Tejados

Los tejados permanecen ajenos a todo cuanto sucede, y nosotros les respondemos con la misma indiferencia. Las prisas, los móviles, el calor… cualquier excusa vale para no mirar hacia arriba. Curiosamente, si alguna vez nos fijamos en ellos es cuando desde la altura nos da por mirar hacia abajo. Cosas de la antropometría, la vida a medida del hombre. Y con el empleo de esa escala, el hombre pierde de vista todo lo que la vida le oculta.

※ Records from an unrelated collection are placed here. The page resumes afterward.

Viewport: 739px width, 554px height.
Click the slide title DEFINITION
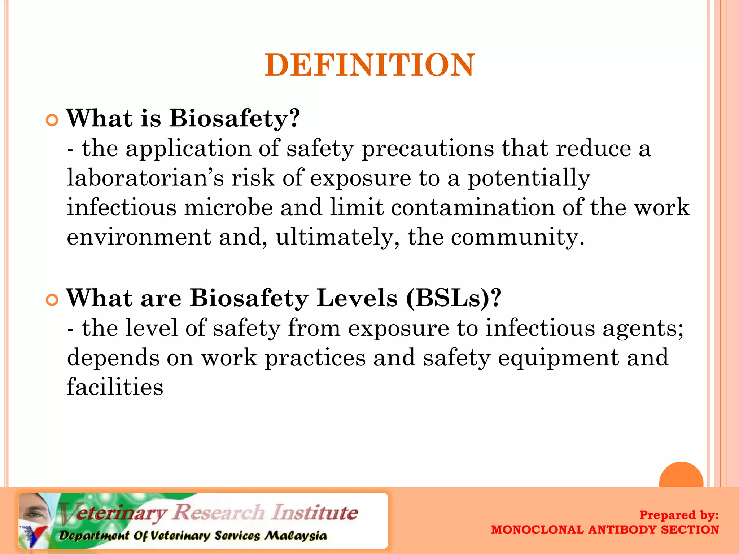pos(370,65)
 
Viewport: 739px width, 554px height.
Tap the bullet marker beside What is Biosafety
pos(52,120)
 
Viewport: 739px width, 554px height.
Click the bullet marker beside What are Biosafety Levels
pos(52,300)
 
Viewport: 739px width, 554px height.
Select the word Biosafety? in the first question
pos(235,118)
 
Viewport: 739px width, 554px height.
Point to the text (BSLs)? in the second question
pos(453,298)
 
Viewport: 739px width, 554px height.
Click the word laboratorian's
pos(145,178)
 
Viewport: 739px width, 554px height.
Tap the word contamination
pos(473,208)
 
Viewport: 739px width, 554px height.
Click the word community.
pos(517,237)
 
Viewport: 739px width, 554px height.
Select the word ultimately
pos(337,237)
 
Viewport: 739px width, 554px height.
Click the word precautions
pos(428,149)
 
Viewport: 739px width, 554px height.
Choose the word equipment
pos(558,358)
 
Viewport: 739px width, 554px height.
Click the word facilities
pos(115,387)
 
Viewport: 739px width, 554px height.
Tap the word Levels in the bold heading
pos(357,298)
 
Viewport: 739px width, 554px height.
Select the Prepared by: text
pos(679,515)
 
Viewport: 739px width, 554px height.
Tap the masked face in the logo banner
pos(34,512)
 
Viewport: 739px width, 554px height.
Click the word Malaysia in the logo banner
pos(296,536)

Juan Bustos, sevillano maestro de periodistas granadinos, siempre decía que nos perdemos tanto por no mirar hacia arriba. Arriba está ese puerto natural de estrellas por cuya bocana, las pequeñas ciudades que se asfixian a sí mismas, presas de encantos y melancolías, tienden a huir de la realidad cotidiana preñada de mediocridad; arriba está esa ventana que refresca; de arriba cae el agua que ansiamos… y en todo lo alto se refugian los tejados a cuya indiferencia devolvemos indiferencia.

Para mí los tejados suenan a Quique González, suenan a pisadas de gato y huelen a palomas y ramas secas y quebradas. Tienen un aire romántico, decadente, ajado. Sus tejas nos acompañan desde hace siglos, calladas, abrazándose unas a otras de manera fiel, dándose un sí quiero para toda la vida, hasta que la muerte las separa de repente, haciéndose añicos un pequeño trozo de historia cocido en barro.